Distributed systems has the following significant consequences:
Concurrency: In a network of computers, concurrent program execution is the norm. I can do my work on my computer while you do your work on yours, sharing resources such as web pages or files when necessary. The capacity of the system to handle shared resources can be increased by adding more resources (for example. computers) to the network. We will describe ways in which this extra capacity can be usefully deployed at many points in this book. The coordination of concurrently executing programs that share resources is also an important and recurring topic.
No global clock: When programs need to cooperate they coordinate their actions by exchanging messages. Close coordination often depends on a shared idea of the time at which the programs’ actions occur. But it turns out that there are limits to the accuracy with which the computers in a network can synchronize their clocks – there is no single global notion of the correct time. This is a direct consequence of the fact that the only communication is by sending messages through a network.
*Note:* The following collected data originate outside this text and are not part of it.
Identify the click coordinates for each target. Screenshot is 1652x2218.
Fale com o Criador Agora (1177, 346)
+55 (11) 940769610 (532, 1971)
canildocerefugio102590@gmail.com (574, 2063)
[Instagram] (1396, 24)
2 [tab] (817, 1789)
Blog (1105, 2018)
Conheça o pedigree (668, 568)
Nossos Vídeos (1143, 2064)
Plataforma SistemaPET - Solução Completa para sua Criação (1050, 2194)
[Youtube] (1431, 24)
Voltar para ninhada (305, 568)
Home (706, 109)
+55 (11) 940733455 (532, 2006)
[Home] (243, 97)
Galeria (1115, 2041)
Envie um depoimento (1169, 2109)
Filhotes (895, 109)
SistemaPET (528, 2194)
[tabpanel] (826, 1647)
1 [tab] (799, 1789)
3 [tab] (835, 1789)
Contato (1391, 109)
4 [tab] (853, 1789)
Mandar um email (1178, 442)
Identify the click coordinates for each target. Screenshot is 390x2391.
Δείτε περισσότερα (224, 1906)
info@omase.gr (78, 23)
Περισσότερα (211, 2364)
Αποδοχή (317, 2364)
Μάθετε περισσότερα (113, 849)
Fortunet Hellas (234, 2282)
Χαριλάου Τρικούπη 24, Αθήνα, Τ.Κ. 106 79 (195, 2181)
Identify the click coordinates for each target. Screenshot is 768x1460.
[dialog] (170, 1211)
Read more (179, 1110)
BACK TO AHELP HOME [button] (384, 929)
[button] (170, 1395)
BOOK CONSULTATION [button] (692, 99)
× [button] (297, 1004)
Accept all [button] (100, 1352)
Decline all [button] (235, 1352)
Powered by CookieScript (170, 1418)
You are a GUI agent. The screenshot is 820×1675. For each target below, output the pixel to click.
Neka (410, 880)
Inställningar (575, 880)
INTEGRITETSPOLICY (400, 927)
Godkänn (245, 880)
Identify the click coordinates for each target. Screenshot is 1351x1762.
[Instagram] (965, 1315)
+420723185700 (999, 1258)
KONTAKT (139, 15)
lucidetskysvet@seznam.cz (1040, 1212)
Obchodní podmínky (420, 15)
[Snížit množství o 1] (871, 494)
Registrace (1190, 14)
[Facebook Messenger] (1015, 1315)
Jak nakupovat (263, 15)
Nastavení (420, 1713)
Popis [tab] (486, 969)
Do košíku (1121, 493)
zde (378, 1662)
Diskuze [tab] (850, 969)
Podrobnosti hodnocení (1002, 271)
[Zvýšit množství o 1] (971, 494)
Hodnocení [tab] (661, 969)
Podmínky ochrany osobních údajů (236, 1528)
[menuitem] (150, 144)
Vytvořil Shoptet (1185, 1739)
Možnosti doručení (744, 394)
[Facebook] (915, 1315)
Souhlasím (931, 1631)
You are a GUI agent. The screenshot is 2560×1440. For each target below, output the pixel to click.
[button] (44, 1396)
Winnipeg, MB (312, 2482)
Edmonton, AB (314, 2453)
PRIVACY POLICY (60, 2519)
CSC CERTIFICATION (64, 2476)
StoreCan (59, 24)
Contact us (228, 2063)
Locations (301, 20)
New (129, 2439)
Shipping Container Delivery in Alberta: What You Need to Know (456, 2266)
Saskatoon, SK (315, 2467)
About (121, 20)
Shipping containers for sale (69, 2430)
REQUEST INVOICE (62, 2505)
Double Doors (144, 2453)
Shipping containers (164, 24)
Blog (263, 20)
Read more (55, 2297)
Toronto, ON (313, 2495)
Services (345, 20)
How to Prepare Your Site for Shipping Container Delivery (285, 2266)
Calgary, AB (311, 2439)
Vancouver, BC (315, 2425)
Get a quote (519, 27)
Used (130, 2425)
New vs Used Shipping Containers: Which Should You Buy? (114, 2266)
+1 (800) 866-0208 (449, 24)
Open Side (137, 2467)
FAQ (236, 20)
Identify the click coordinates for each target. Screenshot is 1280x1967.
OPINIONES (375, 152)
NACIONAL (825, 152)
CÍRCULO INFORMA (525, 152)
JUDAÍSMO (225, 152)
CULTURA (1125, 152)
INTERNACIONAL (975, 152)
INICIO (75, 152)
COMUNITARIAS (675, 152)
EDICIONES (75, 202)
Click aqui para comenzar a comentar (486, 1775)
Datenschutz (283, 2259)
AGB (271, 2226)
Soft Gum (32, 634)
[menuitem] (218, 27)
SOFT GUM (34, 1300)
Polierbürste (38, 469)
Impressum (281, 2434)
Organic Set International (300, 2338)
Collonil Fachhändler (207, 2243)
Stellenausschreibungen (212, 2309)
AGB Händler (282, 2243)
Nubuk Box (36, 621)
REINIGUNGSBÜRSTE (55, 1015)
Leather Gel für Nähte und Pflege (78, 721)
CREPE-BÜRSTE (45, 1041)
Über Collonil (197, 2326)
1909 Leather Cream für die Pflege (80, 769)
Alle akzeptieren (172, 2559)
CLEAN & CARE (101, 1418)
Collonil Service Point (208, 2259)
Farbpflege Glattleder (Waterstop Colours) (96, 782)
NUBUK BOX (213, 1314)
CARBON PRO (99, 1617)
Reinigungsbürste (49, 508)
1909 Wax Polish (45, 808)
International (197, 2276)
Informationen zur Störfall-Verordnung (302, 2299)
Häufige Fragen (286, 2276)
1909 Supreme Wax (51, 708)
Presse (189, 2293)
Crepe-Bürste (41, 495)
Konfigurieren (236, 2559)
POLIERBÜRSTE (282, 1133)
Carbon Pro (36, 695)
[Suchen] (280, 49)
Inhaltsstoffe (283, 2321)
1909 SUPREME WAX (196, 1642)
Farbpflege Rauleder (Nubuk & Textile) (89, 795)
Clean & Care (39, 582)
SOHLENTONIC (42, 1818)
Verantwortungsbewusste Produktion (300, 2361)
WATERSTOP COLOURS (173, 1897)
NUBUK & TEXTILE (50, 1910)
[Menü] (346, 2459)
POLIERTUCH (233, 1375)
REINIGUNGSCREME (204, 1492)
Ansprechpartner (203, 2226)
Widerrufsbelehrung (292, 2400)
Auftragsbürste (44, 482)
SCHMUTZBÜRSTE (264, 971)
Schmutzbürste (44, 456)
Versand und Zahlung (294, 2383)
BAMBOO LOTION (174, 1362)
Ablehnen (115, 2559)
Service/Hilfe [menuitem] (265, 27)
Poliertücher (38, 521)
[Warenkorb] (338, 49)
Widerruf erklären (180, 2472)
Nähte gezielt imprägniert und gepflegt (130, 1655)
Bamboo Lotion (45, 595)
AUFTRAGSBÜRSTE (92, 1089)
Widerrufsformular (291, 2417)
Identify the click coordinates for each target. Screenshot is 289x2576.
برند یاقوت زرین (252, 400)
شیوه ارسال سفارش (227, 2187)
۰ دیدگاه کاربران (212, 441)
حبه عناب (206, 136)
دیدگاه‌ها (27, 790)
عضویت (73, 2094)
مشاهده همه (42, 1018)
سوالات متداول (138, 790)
Independent failures: All computer systems can fail, and it is the responsibility of system designers to plan for the consequences of possible failures. Distributed systems can fail in new ways. Faults in the network result in the isolation of the computers that are connected to it, but that doesn’t mean that they stop running. In fact, the programs
on them may not be able to detect whether the network has failed or has become unusually slow. Similarly, the failure of a computer, or the unexpected termination of a program somewhere in the system (a crash), is not immediately made known to the other components with which it communicates. Each component of the system can fail independently, leaving the others still running.